Rescale the lines beginning with the line that contains "Task: Open Ecommerce" and extending through the line that contains "Action: click(248, 58)". Reproduce all of them, requests included, with every coordinate in the answers multiplied by 1.15 and rounded to a whole number (halves rounded up), and leave the pictures out of the output.

# WORKING DATA
+++

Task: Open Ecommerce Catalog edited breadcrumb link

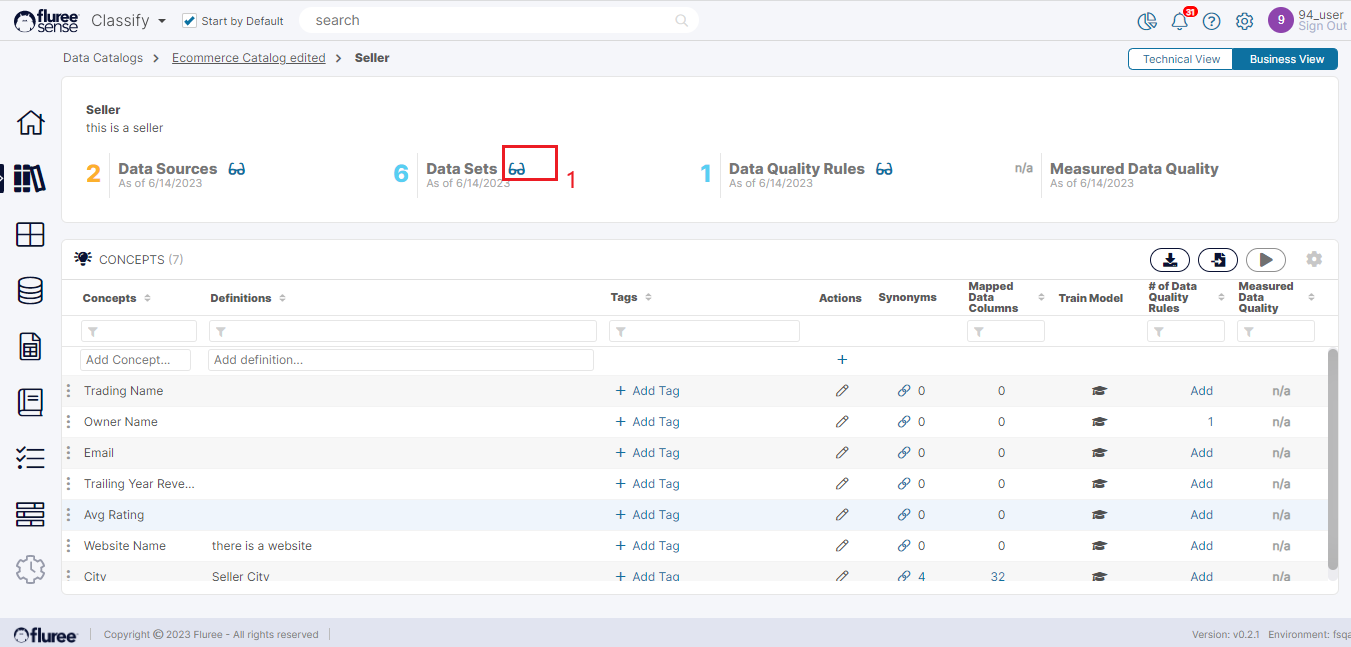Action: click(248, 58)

+++

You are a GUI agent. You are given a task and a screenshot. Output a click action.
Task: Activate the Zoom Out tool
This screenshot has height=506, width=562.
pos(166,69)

+++

# SOLUTION TO THE PROBLEM
Task: Open Ecommerce Catalog edited breadcrumb link

Action: click(285, 67)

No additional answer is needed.